## [WORK ITEM]
Go over the entries below line by line, copying each one that contains the word "Salud".

###

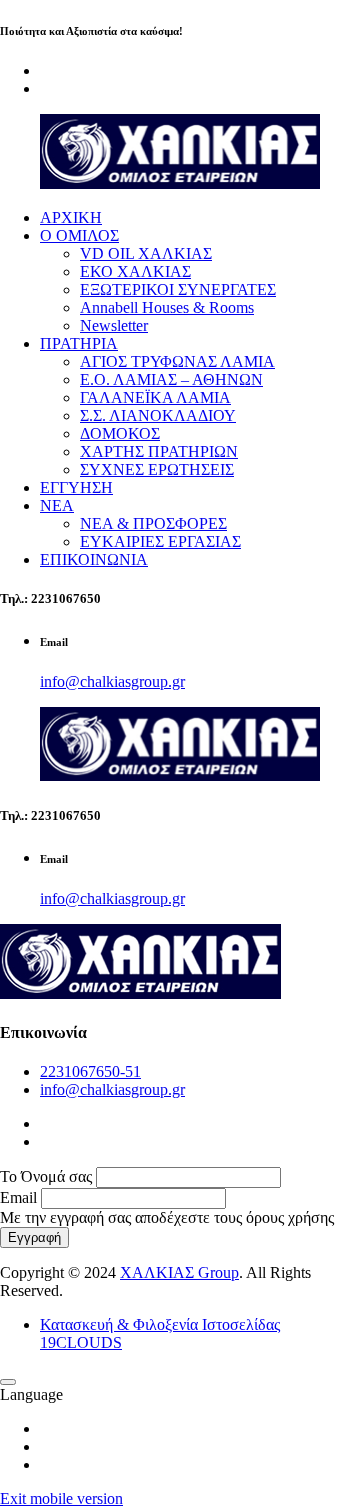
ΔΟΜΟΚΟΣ (120, 433)
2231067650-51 (90, 1071)
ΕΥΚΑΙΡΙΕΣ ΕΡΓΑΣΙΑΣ (160, 541)
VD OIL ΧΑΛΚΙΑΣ (146, 253)
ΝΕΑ (57, 505)
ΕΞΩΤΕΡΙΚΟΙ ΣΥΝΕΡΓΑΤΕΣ (178, 289)
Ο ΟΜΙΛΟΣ (79, 235)
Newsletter (114, 325)
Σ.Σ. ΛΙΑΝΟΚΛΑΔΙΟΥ (158, 415)
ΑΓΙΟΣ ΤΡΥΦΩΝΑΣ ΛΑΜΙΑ (177, 361)
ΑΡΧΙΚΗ (71, 217)
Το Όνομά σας (46, 1176)
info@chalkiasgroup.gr (112, 681)
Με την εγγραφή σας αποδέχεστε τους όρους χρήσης (167, 1217)
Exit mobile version (61, 1498)
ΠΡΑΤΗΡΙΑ (79, 343)
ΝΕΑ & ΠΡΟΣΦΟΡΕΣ (153, 523)
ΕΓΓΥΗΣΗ (76, 487)
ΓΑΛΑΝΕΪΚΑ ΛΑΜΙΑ (155, 397)
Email (18, 1197)
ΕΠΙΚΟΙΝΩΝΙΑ (94, 559)
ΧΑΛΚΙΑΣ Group (179, 1272)
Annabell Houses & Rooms (167, 307)
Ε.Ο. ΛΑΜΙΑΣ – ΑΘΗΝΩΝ (171, 379)
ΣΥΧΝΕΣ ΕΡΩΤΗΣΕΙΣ (157, 469)
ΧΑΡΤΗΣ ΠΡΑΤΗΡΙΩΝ (159, 451)
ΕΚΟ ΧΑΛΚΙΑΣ (135, 271)
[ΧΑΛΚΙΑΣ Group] (180, 183)
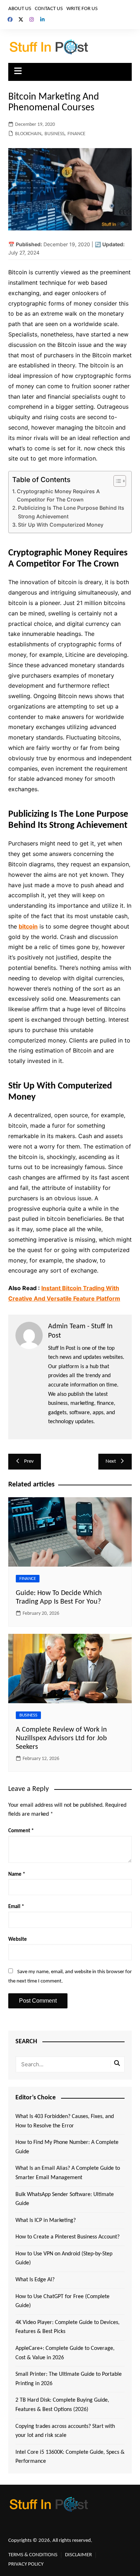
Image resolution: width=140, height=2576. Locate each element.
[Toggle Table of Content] (116, 481)
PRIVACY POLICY (25, 2564)
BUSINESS (54, 134)
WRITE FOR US (82, 9)
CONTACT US (49, 9)
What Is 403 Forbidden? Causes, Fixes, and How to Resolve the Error (64, 2121)
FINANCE (76, 134)
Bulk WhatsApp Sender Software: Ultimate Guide (64, 2199)
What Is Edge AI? (35, 2280)
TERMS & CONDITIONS (32, 2555)
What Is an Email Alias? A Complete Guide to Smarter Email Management (67, 2173)
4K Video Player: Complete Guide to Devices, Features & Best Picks (67, 2327)
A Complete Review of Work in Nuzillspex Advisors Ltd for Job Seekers (61, 1738)
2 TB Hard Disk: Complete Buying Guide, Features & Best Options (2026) (62, 2404)
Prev (29, 1461)
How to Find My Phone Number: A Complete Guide (66, 2147)
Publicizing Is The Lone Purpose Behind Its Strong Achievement (71, 512)
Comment (21, 1831)
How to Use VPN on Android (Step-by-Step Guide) (63, 2258)
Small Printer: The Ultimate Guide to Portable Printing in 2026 (68, 2379)
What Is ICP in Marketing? (45, 2220)
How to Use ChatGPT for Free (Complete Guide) (62, 2301)
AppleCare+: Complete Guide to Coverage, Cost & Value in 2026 (65, 2353)
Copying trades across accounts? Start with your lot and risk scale (65, 2431)
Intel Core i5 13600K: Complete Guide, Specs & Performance (70, 2457)
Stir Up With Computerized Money (60, 525)
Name (16, 1874)
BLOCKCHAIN (28, 134)
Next (111, 1461)
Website (17, 1939)
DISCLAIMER (78, 2555)
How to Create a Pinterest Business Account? (67, 2237)
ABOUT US (19, 9)
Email (16, 1907)
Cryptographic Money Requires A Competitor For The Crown (58, 495)
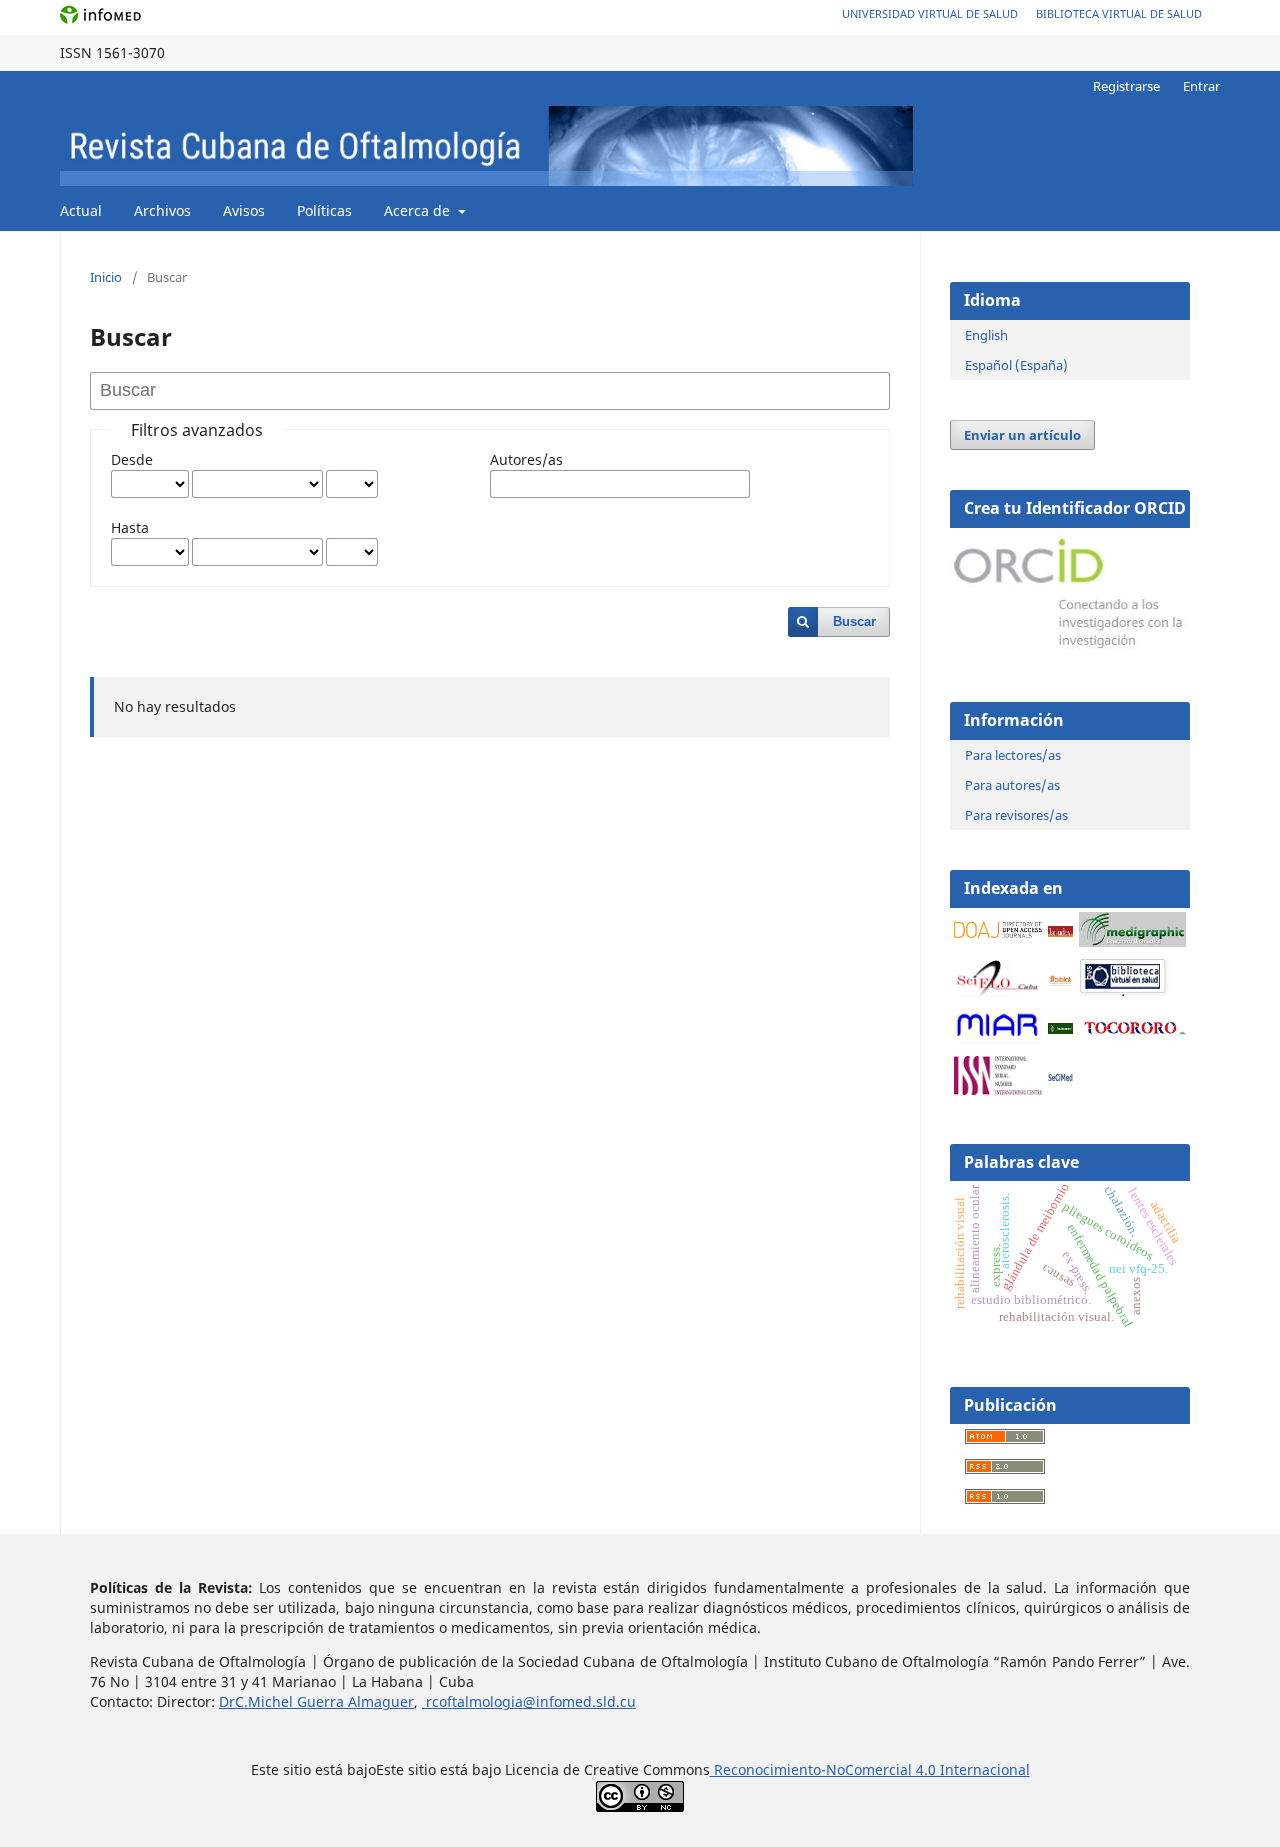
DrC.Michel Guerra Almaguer (316, 1701)
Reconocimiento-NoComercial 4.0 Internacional (870, 1769)
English (986, 335)
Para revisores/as (1016, 815)
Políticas (324, 210)
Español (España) (1016, 365)
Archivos (162, 210)
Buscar (854, 621)
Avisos (244, 210)
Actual (81, 210)
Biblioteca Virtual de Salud (1119, 13)
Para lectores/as (1013, 755)
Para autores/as (1012, 785)
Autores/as (526, 459)
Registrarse (1126, 86)
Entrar (1201, 86)
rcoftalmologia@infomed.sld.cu (529, 1701)
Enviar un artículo (1022, 435)
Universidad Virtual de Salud (930, 13)
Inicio (106, 277)
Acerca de (419, 210)
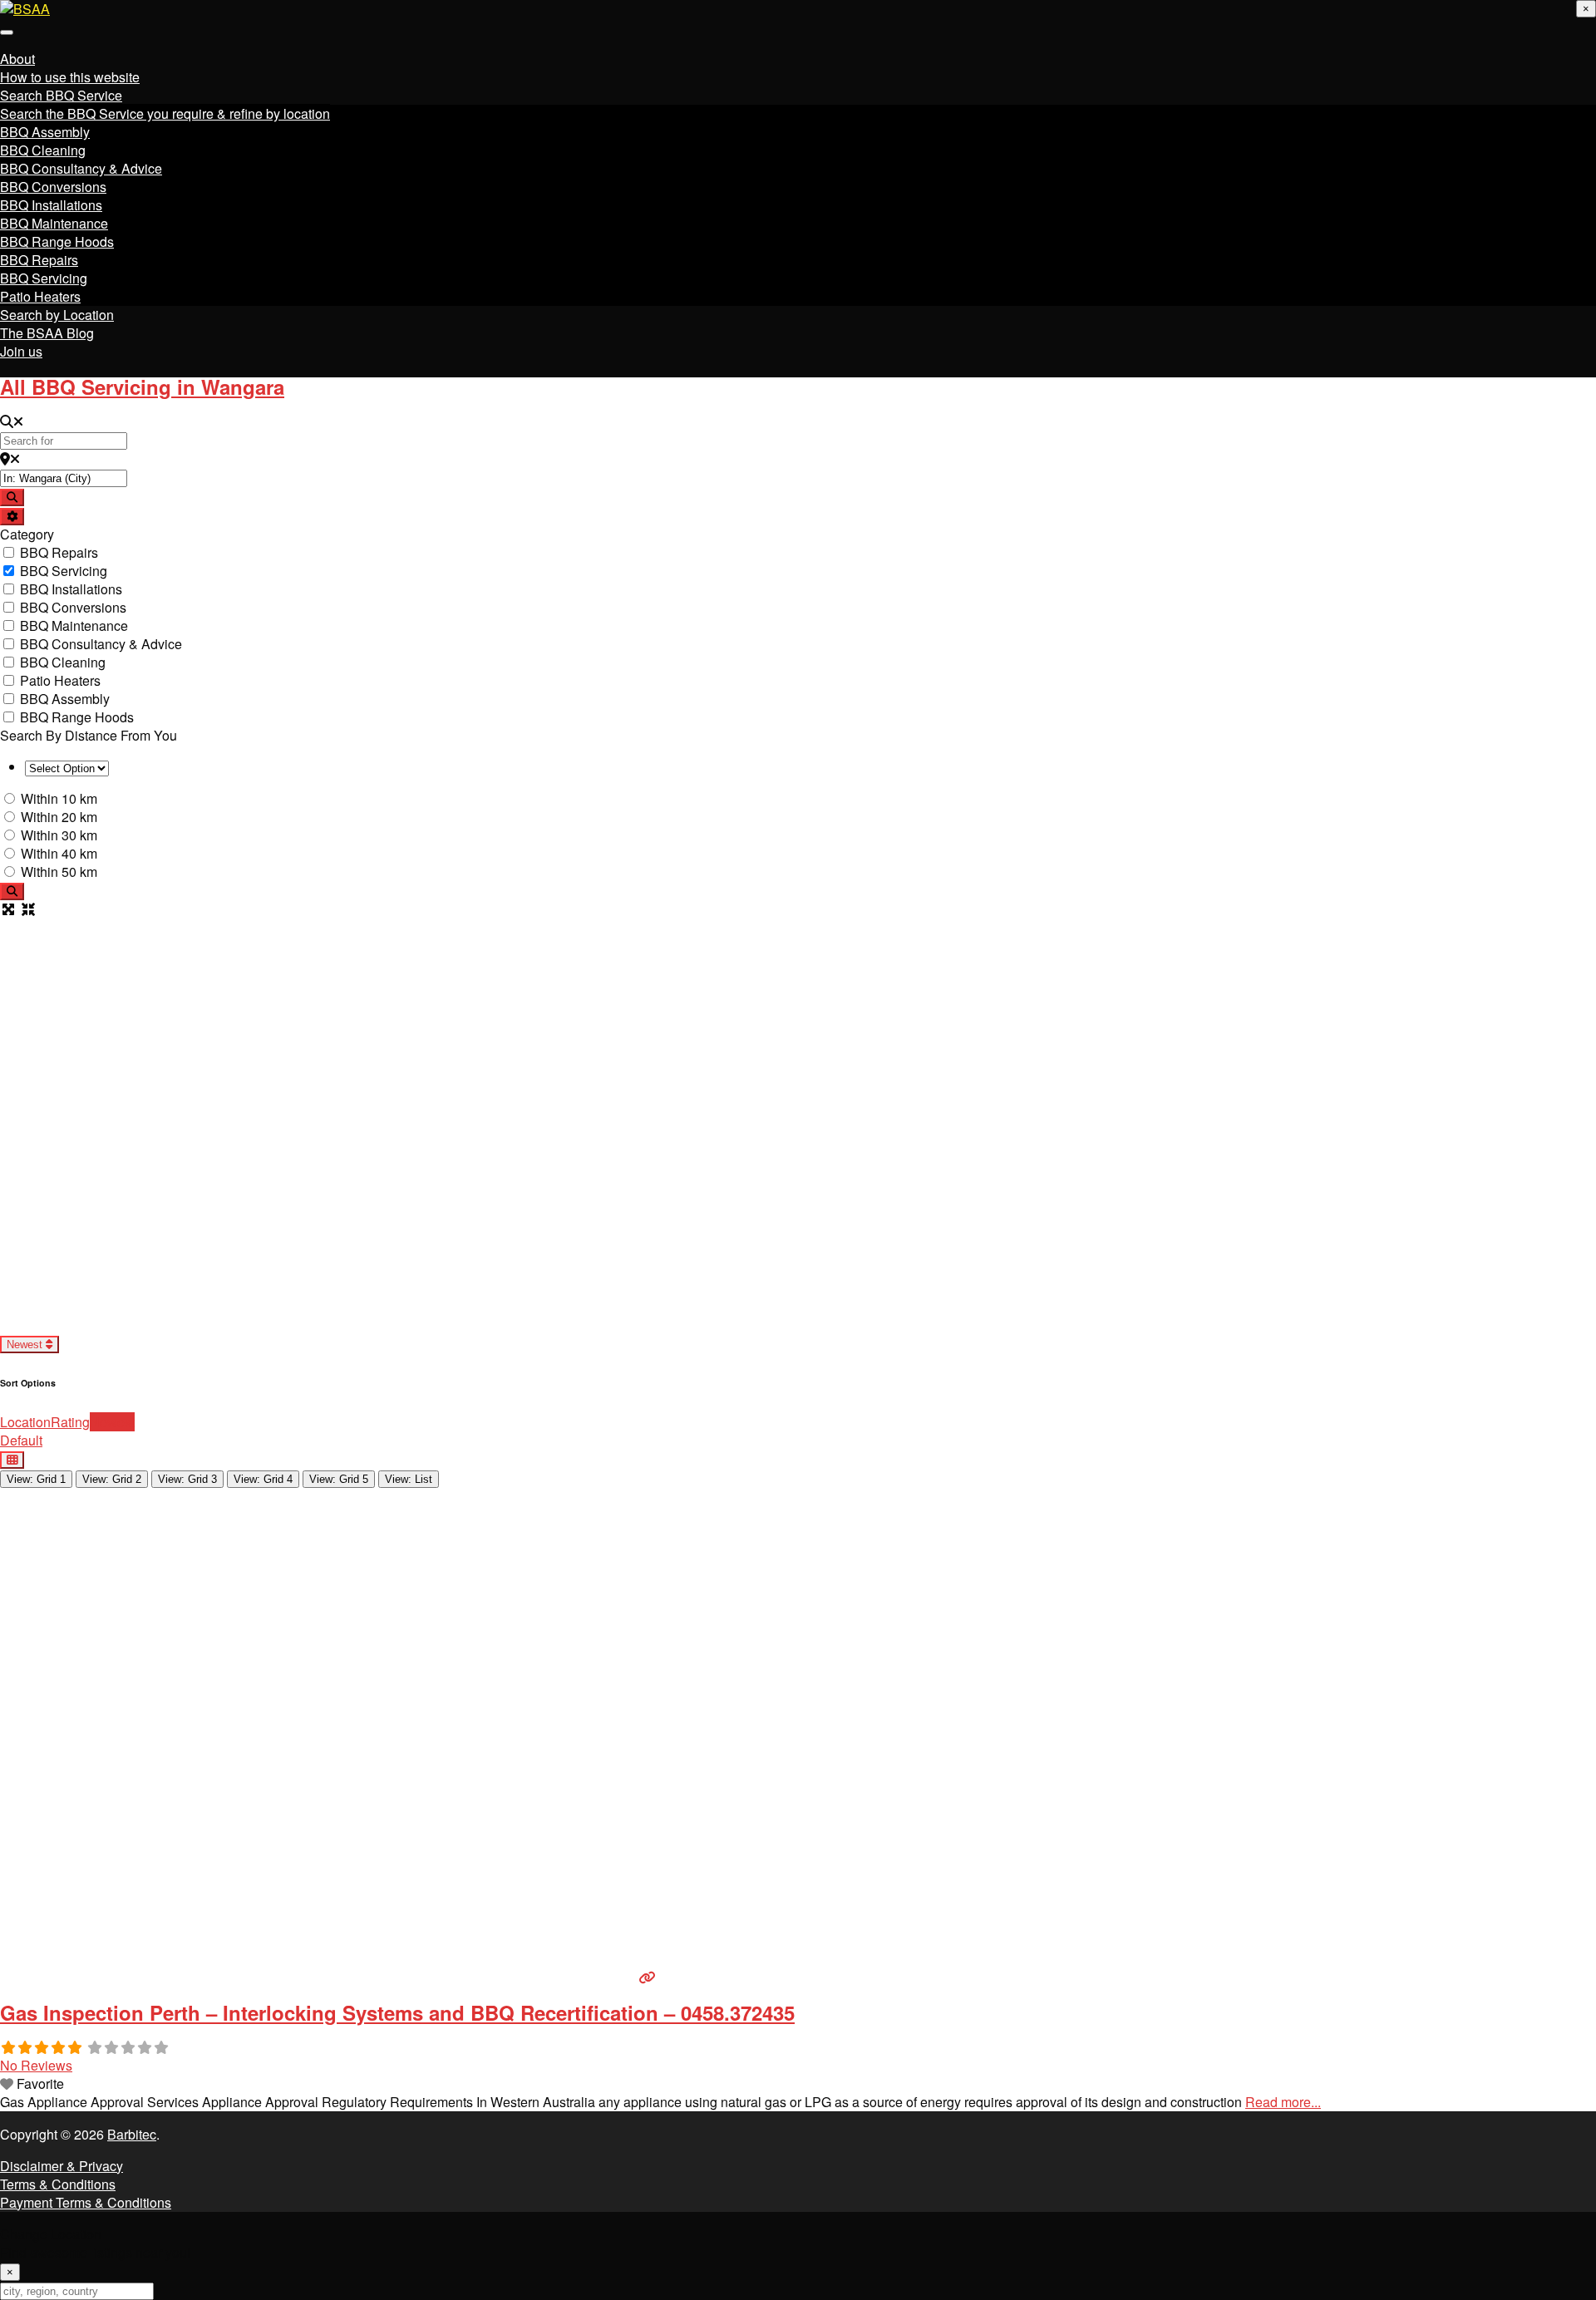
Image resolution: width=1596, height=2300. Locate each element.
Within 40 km (59, 853)
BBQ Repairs (39, 259)
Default (21, 1440)
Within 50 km (59, 871)
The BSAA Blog (47, 332)
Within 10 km (59, 798)
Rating (70, 1421)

###

## [RESULT]
Biblioteca Virtual de Salud (1119, 13)
Universidad Virtual de Salud (930, 13)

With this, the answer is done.